Listed records:
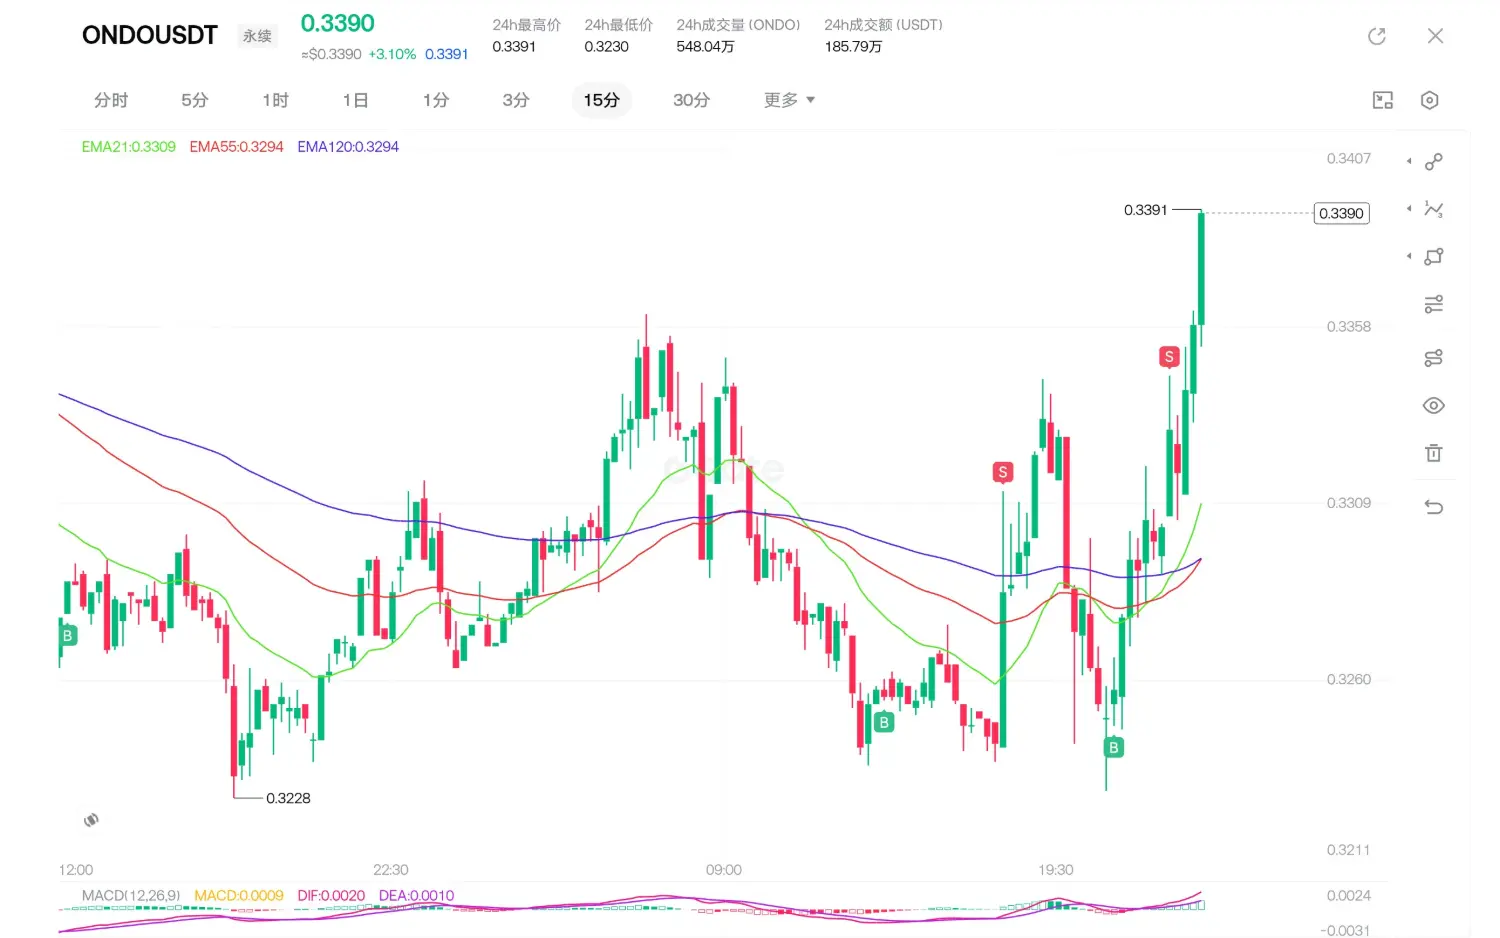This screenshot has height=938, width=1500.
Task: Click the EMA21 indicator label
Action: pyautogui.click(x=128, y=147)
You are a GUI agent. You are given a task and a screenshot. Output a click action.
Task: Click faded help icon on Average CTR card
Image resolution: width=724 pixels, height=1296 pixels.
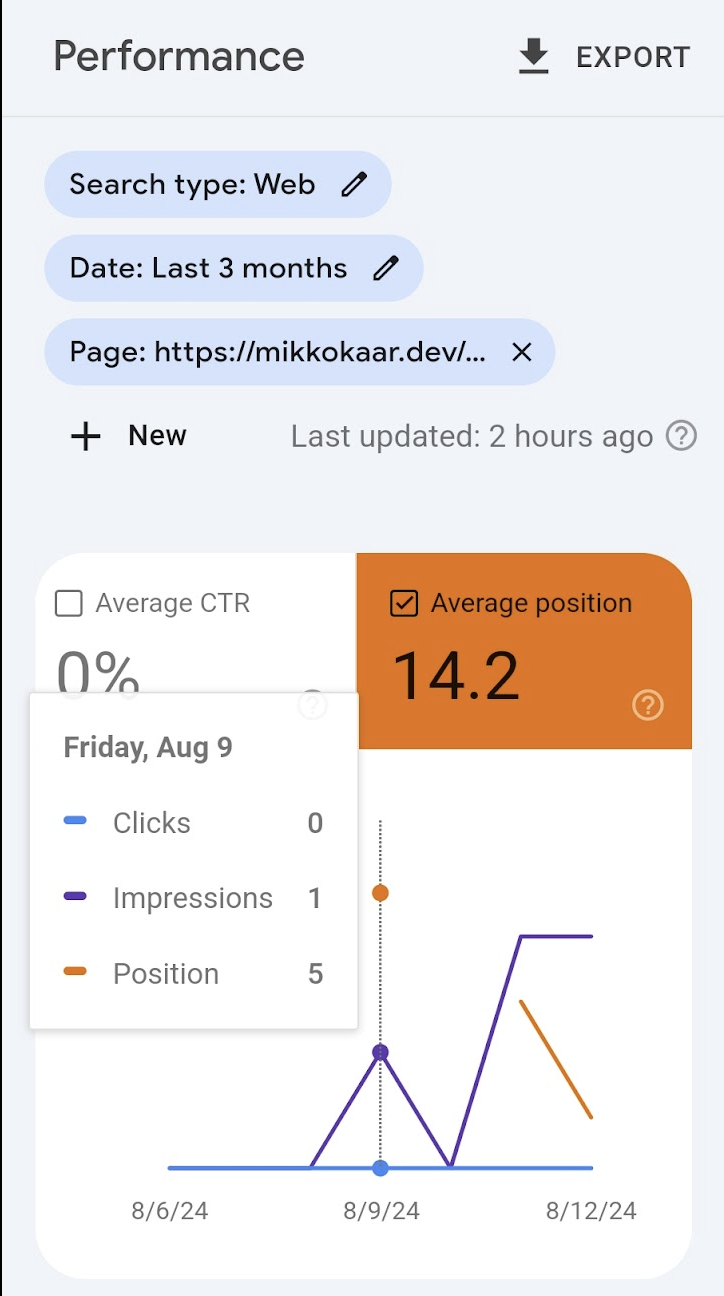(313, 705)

Directions for this task:
Please write out the entries again, beginning at the line that contains "You are a GUI" and stopping at the end of the entries. Shift every coordinate in the answers up by 72, and leave the pictures out.

Solved problem:
You are a GUI agent. You are given a task and a screenshot. Output a click action.
Task: Click faded help icon on Average CTR card
Image resolution: width=724 pixels, height=1296 pixels.
(385, 777)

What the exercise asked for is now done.